27.12.2022  2. HBL

Katsigiannis hält in letzter Sekunde den Sieg für den TuS N-Lübbecke fest

Der TuS N-Lübbecke hat sein Auswärtsspiel bei der HSG Konstanz denkbar knapp mit 25:26 (14:12) gewonnen. Entscheidend dabei war Torhüter Nikolas Katsigiannis, der nicht nur 16 Paraden beisteuerte, sondern auch einen Konstanzer Siebenmeter Sekunden vor Ende des Spiels hielt und so zum Helden wurde.

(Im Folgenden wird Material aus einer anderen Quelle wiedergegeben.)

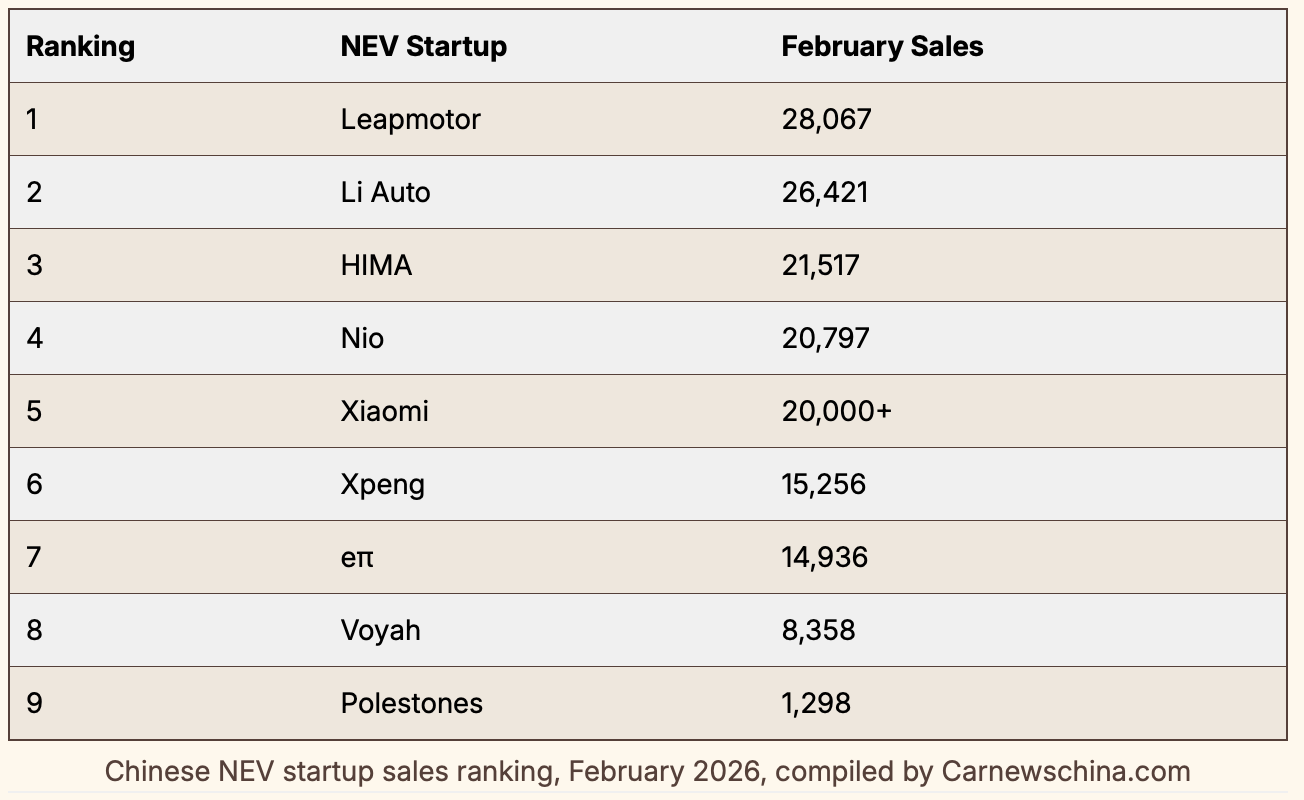Click the NEV Startup column header

pyautogui.click(x=423, y=46)
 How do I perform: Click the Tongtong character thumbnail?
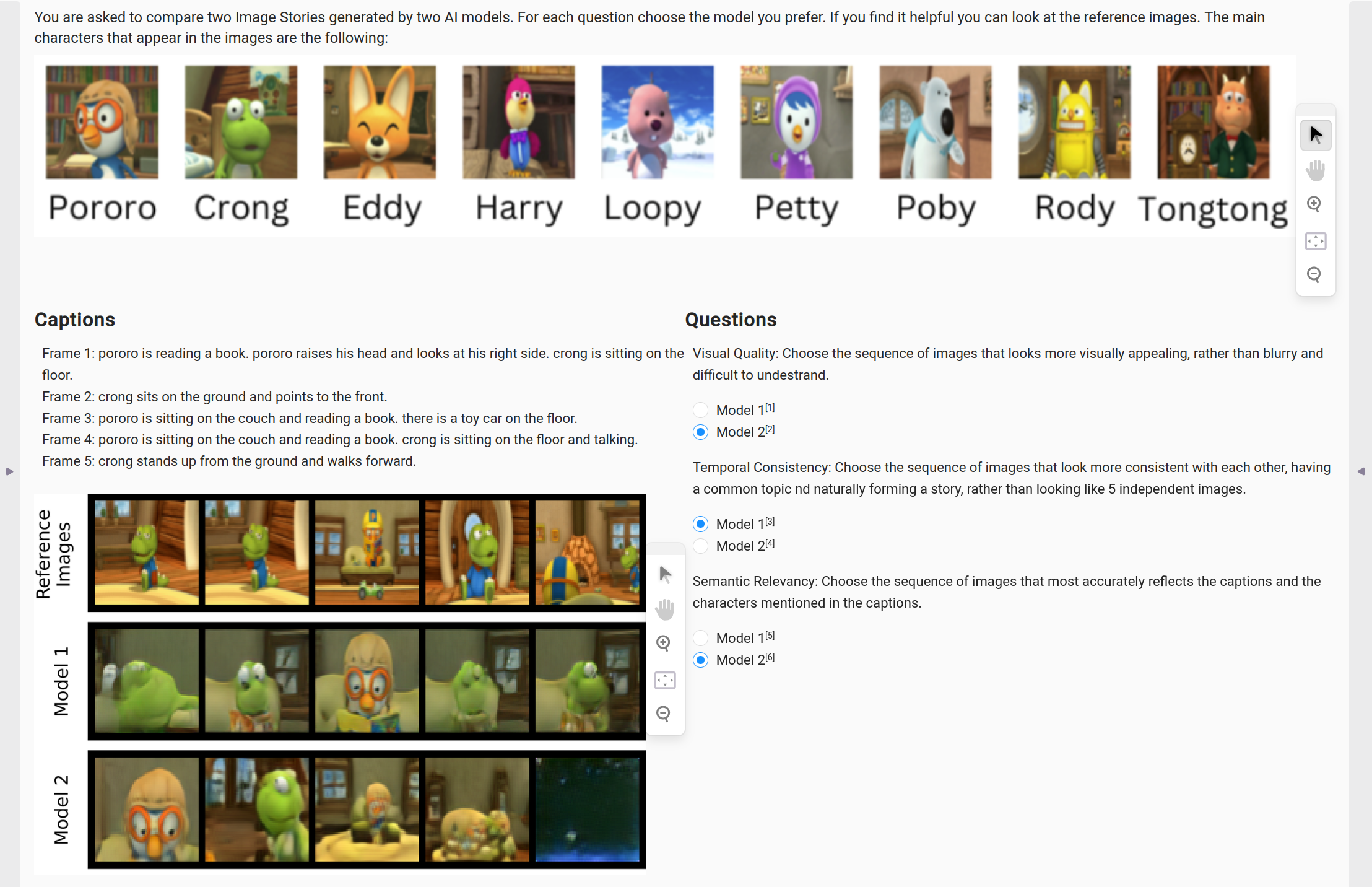1213,122
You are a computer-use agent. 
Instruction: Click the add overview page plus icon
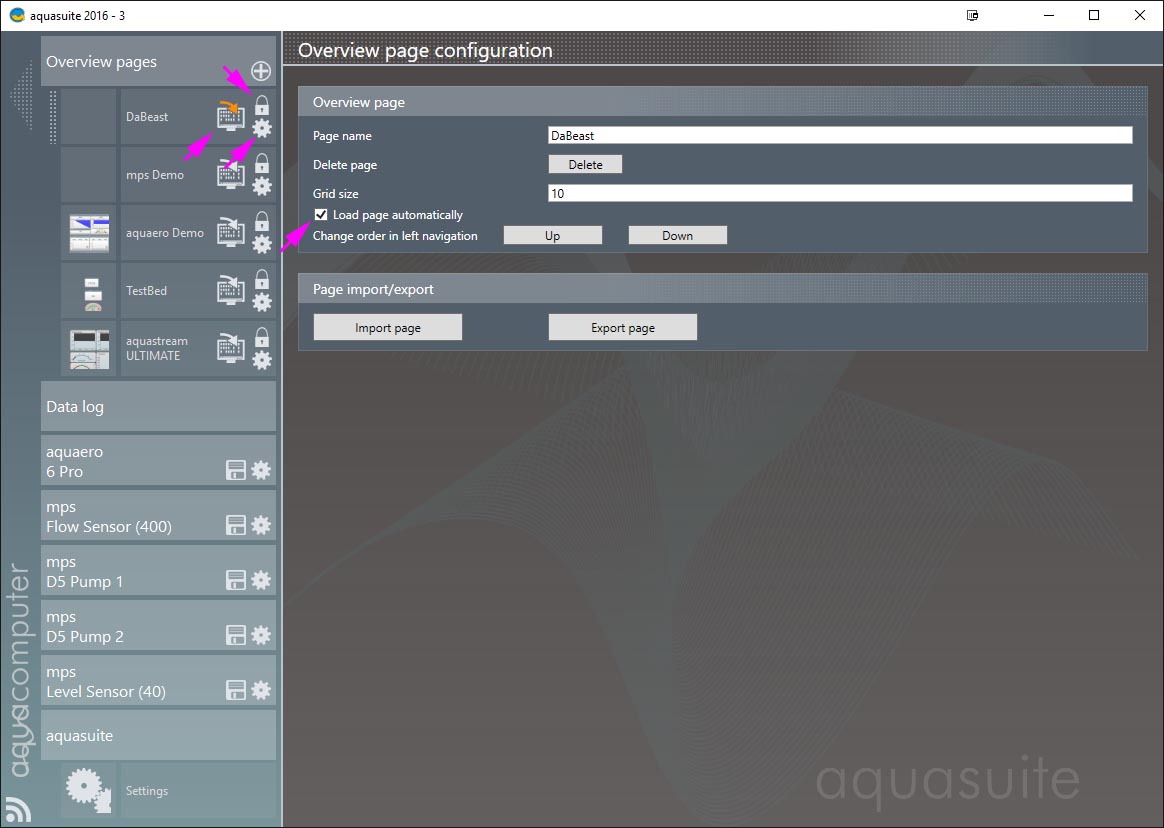point(261,71)
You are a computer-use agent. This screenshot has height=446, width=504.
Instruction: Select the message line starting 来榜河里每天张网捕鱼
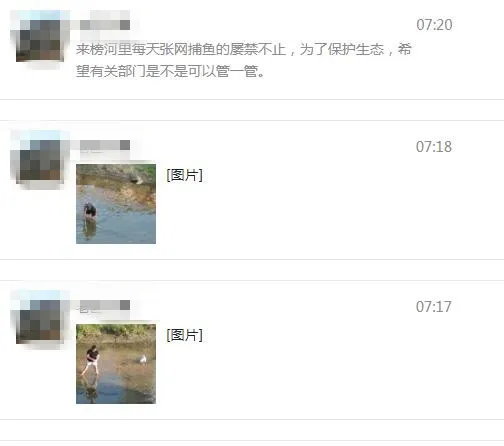[x=244, y=49]
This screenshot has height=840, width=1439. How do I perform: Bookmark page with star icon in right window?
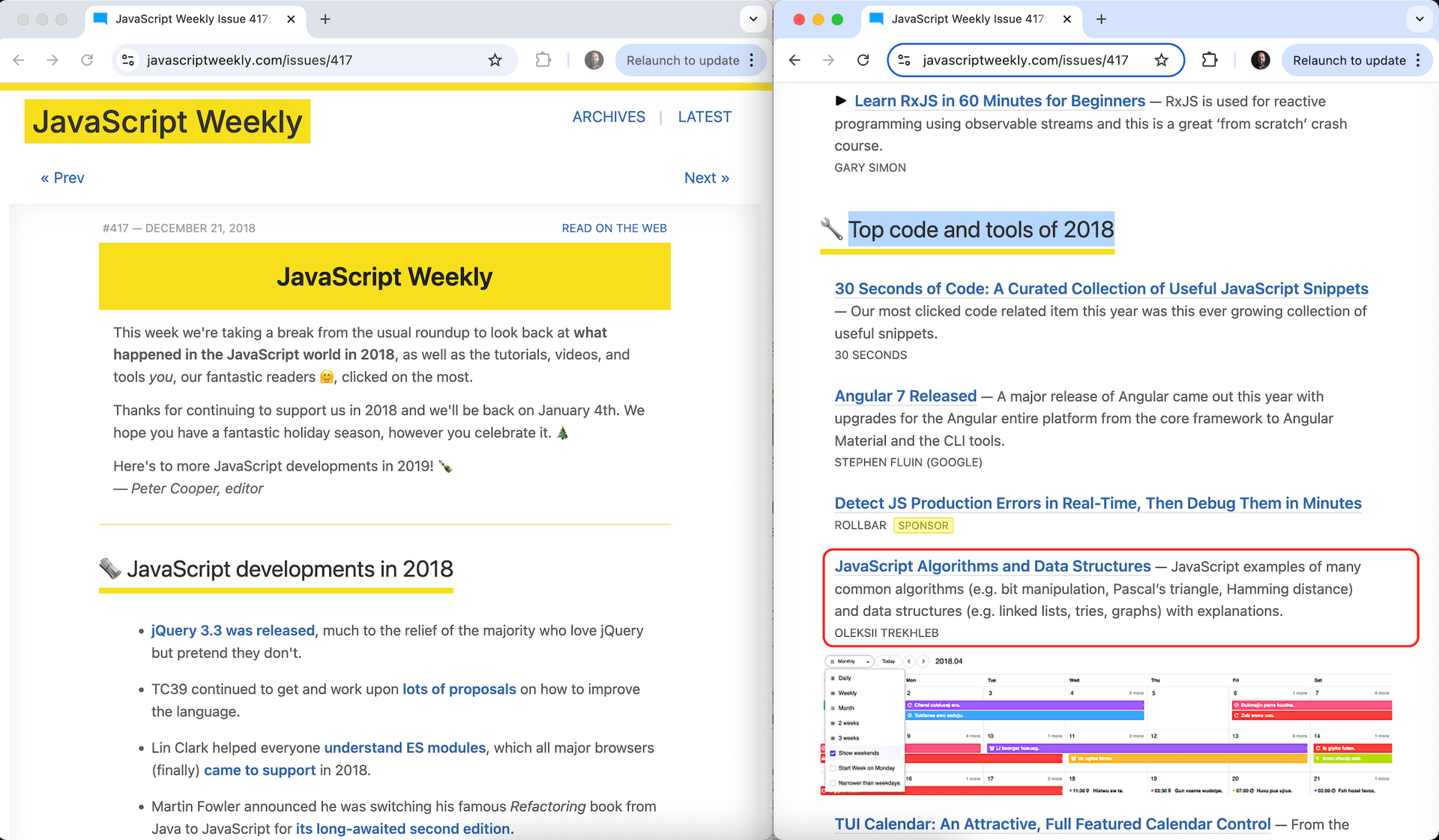point(1161,61)
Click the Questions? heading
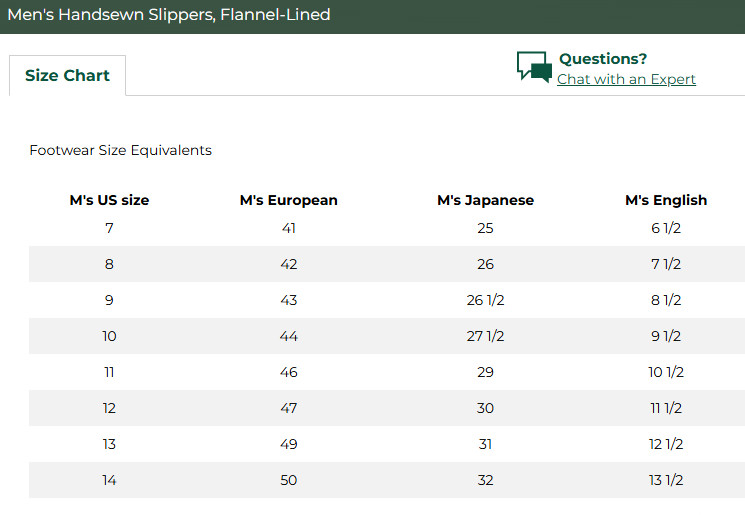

Groß war die Leere und Enttäuschung nach dramatischen letzten Sekunden. Als die HSG Konstanz in den letzten 29 Sekunden mit dem siebten Feldspieler alles versuchte. Belohnt wurden sie durch einen schnellen Antritt von Joel Mauch. Siebenmeter gab’s dafür, vier Sekunden vor Schluss. Gregor Thomann schritt zum Punkt – und scheiterte an Nikolas Katsigiannis im Tor des Erstliga-Absteigers. Bitter dabei: Leos Petrovsky hechtete nach dem Ball – berührte den Abpraller aber im Kreis und der Nachwurf von Joel Mauch, der kurz darauf im Kasten einschlug, wurde von den Schiedsrichtern nicht mehr gegeben. Viel Glück war in den letzten Minuten für die bemerkenswert coolen und kämpferischen Gäste nötig, um der nicht unverdiente Sieger zu bleiben. Aber auch die Extraklasse von Katsigiannis. 16 Paraden verbuchte der, davon einige in den letzten fünf Minuten, als sein Team den 22:25-Rückstand mit einem 4:0-Lauf noch drehte. Der 40-Jährige war der Matchwinner auf Seiten der Ostwestfalen. Mit 403 absolvierten Erstliga-Spielen weißt er alleine eine Unmenge mehr an Einsätzen auf höchstem Niveau auf als der gesamte Konstanzer Kader zusammen, der auf jeder Position deutlich jünger und unerfahrener besetzt ist.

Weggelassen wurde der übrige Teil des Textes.